In an industry that often offers upgrades as incentives, the upgrade within the next half-hour was the antithesis of getting bumped to first class from coach. Our upgrade was in time of delay, which went from 90 minutes to five hours. The groans were audible, ones accompanied by exhalations of disgust and resignation, and I heard more than one profane epithet from some.
Since the reason remained the same, some mechanical issues, it mystified me that some people would react with anger. I mean really, would they rather Southwest just pack us in and roll the dice and see if those pesky mechanical issues were really all that serious?

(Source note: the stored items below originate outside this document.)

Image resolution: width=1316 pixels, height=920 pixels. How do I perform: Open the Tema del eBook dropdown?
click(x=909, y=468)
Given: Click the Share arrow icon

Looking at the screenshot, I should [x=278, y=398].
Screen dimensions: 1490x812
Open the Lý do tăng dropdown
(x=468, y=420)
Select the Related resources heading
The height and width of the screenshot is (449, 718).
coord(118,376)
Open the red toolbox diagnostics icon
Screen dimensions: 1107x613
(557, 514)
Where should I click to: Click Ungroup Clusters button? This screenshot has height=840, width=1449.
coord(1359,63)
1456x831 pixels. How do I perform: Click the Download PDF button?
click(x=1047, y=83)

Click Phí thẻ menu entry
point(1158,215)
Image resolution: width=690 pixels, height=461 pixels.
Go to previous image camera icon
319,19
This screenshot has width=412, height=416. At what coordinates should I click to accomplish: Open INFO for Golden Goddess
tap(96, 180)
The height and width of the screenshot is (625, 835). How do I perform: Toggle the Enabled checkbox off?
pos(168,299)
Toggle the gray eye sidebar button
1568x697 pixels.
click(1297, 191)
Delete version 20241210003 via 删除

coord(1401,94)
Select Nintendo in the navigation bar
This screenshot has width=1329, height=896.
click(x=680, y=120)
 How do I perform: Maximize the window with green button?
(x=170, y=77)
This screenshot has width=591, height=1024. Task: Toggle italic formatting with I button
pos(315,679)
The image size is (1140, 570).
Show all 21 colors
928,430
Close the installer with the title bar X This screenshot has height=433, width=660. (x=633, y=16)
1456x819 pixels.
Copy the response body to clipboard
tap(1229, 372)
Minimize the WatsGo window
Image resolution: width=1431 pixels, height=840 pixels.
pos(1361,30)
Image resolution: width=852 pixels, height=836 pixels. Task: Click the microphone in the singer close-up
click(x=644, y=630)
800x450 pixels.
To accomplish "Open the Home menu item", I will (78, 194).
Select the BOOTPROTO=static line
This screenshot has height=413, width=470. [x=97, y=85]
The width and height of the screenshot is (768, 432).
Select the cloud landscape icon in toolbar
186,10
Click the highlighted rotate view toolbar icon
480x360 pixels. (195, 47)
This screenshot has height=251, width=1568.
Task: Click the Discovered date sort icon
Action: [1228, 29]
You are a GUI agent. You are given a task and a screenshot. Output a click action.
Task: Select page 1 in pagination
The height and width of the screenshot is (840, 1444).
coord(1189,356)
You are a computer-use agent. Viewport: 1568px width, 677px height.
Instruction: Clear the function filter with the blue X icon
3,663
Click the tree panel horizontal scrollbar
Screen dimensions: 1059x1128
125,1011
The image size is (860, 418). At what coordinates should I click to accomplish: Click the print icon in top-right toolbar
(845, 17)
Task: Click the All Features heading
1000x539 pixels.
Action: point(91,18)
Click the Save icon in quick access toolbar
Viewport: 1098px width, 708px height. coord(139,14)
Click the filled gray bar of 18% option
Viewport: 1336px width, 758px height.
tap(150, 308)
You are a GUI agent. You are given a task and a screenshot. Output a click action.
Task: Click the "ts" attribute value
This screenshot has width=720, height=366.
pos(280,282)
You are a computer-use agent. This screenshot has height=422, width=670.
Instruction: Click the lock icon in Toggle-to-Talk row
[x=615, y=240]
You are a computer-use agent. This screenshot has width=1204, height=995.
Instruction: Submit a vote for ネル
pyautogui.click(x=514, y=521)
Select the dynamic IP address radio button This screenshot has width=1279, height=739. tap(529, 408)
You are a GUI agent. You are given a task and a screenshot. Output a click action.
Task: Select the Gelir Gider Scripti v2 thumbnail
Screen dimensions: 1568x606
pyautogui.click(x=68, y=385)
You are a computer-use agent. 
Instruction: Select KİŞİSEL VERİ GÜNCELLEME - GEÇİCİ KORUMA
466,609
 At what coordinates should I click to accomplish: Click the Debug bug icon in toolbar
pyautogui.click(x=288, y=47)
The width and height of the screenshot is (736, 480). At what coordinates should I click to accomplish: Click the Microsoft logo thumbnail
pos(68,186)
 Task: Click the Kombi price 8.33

I actually felt somewhat sorry for the Southwest counter rep, who, again, was inundated with people coming up to the counter to complain, prompting the rep to conjure up the two very important S’s necessary in such inconvenient times, sympathy and solicitousness. People’s moods did get significantly better when another announcement was made, telling us that a $200 travel voucher was being given for the inconvenience imposed.
After returning with my voucher in hand, I settled in to observe just what people did with the extra time Southwest was providing to enjoy the amenities of Gate 3. Among the 50 or so of us, there were many slumberers, several playing with tablets and cellphones, sadly, for this old English teacher, just two reading a book, and just one guy writing in his spiral notebook (guess who).
In such circumstances with airline delays, and I’ve been a part of such scenarios many, many times, often at Chicago’s O’Hare, I have a recurring thought, and it’s one that may serve you well if you find yourself in such circumstance, and that is this. Even with a five-hour delay, for a trip of 1,140 miles from Columbus to Fort Myers, I still would be making a whole lot better time than my Conestoga-wagon wayfarers of the 18th century.
When it comes to self-comfort in such inconvenient times, that’s about all I had to allay my frustrations, that is, besides the obvious self-soother, which is, no matter how long it takes, fix the damn plane!